# New Witch for yard.



## kprimm (Mar 14, 2009)

Here is my new Witch for my yard. A little bit of light hearted halloween fun.


----------



## Copchick (Apr 10, 2012)

Wow! She is a beauty, the colors and details are wonderful!


----------



## Pumpkin5 (Aug 8, 2010)

:jol: She is fantastic! I am sure the trick or treaters are going to LOVE her!


----------



## Dr Morbius (Sep 21, 2004)

Your witch needs a shave...OH! I see her now.. Nice!


----------



## Hairazor (Mar 13, 2012)

She's sure to draw plenty of attention


----------



## CreeepyCathy (Mar 28, 2009)

great job on that.


----------



## Wildcat (Nov 3, 2007)

Great job.


----------



## RoxyBlue (Oct 6, 2008)

There's something utterly charming about a guy with tattoos posing with such a wonderfully kid-friendly witch She looks great, but I think the cat is really annoyed about how she's making the stew:jol:


----------



## scourge999 (May 4, 2008)

Classic! Such an iconic symbol and you nailed it! Awesome job.


----------



## Headless (Sep 4, 2011)

Awesome job!


----------



## Spooky1 (Aug 25, 2008)

Nice paint job. She looks good.


----------



## Bone Dancer (Oct 7, 2005)

Excellent work, the kids will love it. Do you have others?


----------



## Sawtooth Jack (Apr 9, 2011)

She's fun!

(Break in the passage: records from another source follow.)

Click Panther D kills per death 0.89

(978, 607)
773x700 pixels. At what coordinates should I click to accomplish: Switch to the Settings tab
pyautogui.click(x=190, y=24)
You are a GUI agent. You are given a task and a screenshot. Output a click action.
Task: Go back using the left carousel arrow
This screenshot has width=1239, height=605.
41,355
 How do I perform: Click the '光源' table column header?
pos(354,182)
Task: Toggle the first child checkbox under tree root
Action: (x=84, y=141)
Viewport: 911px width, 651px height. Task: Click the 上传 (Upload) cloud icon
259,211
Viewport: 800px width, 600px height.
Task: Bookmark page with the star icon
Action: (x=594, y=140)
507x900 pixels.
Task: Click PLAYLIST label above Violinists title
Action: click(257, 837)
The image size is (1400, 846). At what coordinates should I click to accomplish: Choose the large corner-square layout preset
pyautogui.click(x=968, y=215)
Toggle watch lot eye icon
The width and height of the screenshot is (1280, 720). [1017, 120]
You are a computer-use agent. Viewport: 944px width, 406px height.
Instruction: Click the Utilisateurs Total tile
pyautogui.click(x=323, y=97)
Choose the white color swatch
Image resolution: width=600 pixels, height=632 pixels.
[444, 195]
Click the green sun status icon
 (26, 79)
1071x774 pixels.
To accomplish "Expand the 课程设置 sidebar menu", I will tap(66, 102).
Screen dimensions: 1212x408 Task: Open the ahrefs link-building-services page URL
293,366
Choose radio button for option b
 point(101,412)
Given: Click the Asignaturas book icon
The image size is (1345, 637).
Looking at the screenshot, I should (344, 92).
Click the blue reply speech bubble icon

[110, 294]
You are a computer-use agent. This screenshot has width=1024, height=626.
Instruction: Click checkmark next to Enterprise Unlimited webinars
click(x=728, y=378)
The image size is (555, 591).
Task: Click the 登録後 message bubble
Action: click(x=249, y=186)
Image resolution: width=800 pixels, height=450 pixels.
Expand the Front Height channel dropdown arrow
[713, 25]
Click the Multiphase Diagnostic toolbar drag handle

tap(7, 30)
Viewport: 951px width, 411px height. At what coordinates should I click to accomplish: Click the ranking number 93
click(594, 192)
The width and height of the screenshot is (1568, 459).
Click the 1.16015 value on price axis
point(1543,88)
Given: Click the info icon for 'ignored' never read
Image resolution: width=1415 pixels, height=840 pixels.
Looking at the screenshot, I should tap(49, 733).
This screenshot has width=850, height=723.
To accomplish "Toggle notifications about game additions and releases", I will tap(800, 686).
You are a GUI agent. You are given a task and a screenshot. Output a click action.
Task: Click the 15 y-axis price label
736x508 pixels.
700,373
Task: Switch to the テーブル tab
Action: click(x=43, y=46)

I like the retro cartoon style Halloween you have going!


----------



## graveyardmaster (May 14, 2012)

awesome halloween decoration!!


----------



## Rich_K (Mar 7, 2009)

Nice work! love that style too.


----------



## Howlinmadjack (Jul 20, 2009)

Nice job KP!! I love retro style Halloween creations, they take me back to my childhood days!!


----------



## kprimm (Mar 14, 2009)

Thank you everyone for the nice comments!


----------